The stock came as a Christmas gift in 1963 from a father to a boy who worshiped the team of his youth and its stars such as Henry Aaron, Eddie Matthews and Warren Spahn. Forty-eight years later, gazing at the long tucked-away document, a fantasy struck. He’d never sold back his share when the club owners asked him to. Maybe he was still an owner.
“I guess I hold the somewhat quixotic notion that, ‘Well, I never agreed to sell them my share, so by rights it transfers and I’m now a part owner of the Atlanta Braves,’” he mused. “Probably not true, but maybe true.”
Probably not.
Just how Stalle (and some 800 other Wisconsinites) came to own a share in the Braves is best explained by Bill Bartholomay, the Chicago businessman who led the group that bought the club when it played in Milwaukee from a Boston business owner who held it from the time the franchise played as the Boston Braves.

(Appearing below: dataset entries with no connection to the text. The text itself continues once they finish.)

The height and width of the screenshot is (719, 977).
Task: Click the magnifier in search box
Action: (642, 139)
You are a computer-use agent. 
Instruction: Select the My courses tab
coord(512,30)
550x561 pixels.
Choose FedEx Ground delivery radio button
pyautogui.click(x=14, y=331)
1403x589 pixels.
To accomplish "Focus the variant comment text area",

“We thought it would be a good idea to sell some shares to Wisconsin residents to get some local ownership,” Bartholomay said this week. “That was the only reason for it.”

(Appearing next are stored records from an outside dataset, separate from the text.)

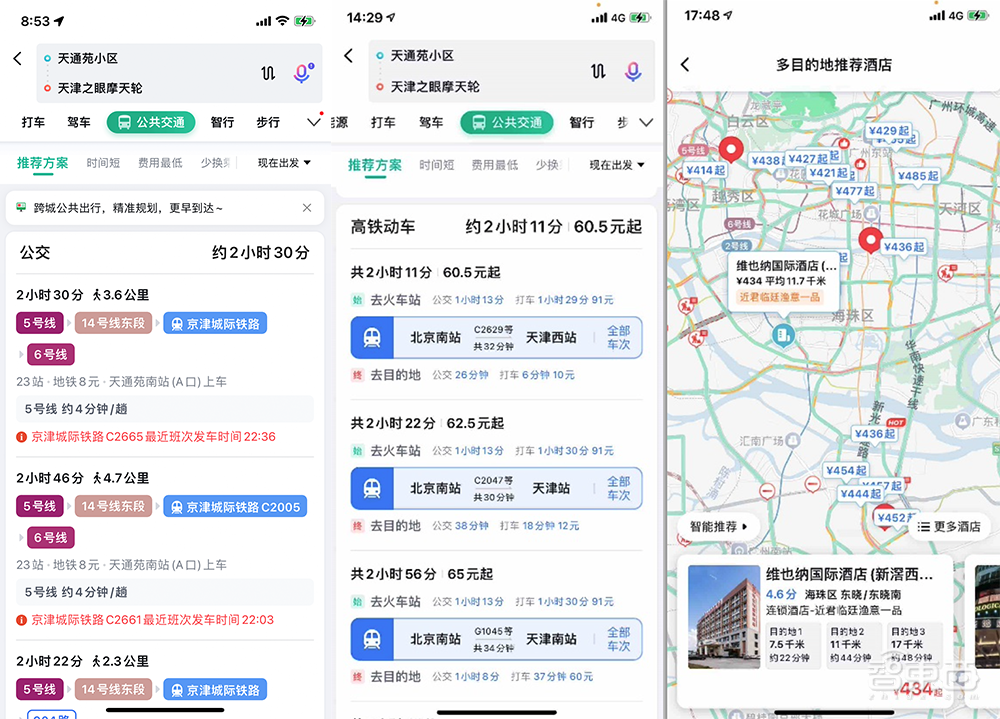Switch to the 打车 tab
The image size is (1000, 719).
(33, 121)
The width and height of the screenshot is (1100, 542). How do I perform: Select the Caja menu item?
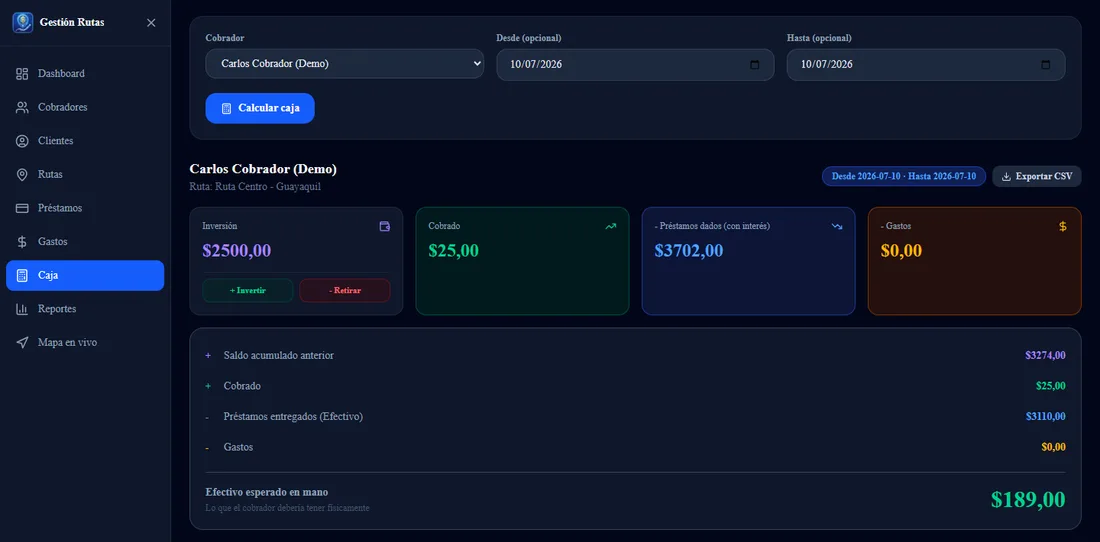(x=85, y=276)
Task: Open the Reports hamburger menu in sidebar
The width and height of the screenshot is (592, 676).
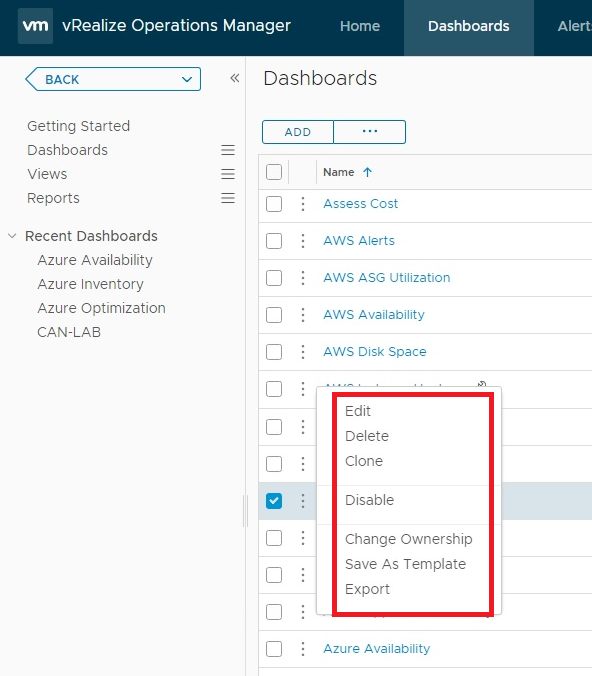Action: click(x=228, y=198)
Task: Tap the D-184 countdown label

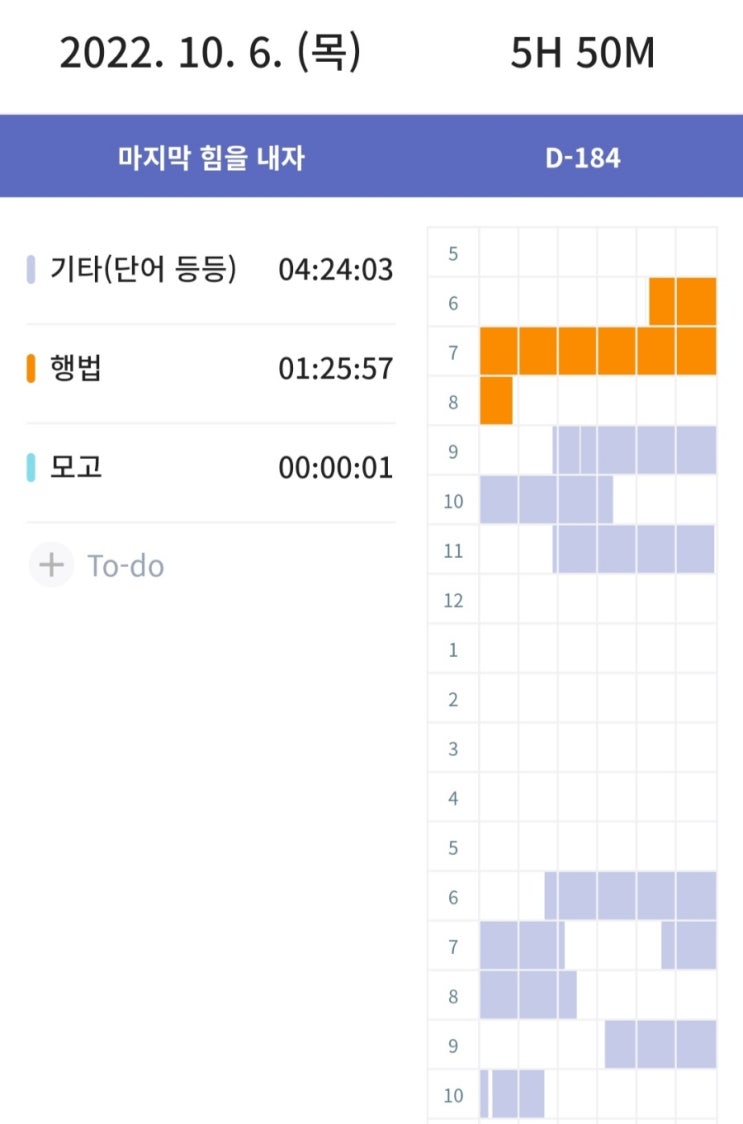Action: click(582, 157)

The former ownership group, Bartholomay noted, had been criticized for being an absentee owner. About 10 percent of the total shares in the club were sold to people in the state, with most of the buyers purchasing only a share or two.

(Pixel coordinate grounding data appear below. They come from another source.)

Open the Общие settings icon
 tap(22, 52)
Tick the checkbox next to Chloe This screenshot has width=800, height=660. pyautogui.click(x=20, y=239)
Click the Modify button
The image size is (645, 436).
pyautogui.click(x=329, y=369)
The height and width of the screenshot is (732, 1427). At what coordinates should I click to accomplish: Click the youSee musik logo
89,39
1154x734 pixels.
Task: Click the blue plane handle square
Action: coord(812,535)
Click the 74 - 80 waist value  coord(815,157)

The person who bought the most shares? Bud Selig, now major league baseball commissioner, Bartholomay said.
Years later, in 1974, Bartholomay’s group, the Atlanta/La Salle Corp., offered to buy back all outstanding shares at a per share price of $24.19, according to documents. The vast majority sold. Some, including Stalle, did not.
“I had it tucked away in a box in the basement, like other things from childhood,” he said. “But I’ve always been sort of curious about it.”
Occasionally, his curiosity moved him to write to the Braves and ask about the stock value. In 2002, he received a letter from the club offering no opinion, but noting that Milwaukee Braves Inc. no longer existed.
A few weeks ago, his curiosity got to him again. This time, he decided to take a different approach to the question of the certificate’s worth. A former marketing and promotions man, Stalle asked if the club would be interested in his donating the certificate so that it could be auctioned off annually to an honorary owner of the Braves.
All proceeds could go to Braves Charities.
“Then something good could come of it,” said Stalle, adding that a Braves official who he contacted said the club would get back to him on his idea.
The Baseball Hall of Fame is interested in Stalle’s certificate. Tim Wiles, the director of research, said he would like it for the Hall’s library, though not for display on a museum wall.
Meanwhile, Stalle can comfort himself with the realization that, even if he does not own a piece of a business worth a half-billion dollars or more, he does possess a piece of paper with a memorabilia value estimated at between $400 to $800, according to Bob Kerstein, owner of Scripophily.com, a hobby firm that deals in stock and bond certificates.
“It’s a great collectible,” Kerstein said.
For Stalle, of course, it’s a bit more personal than that.
“I’d like to think,” he said, “that I’ve got a little piece of history here.”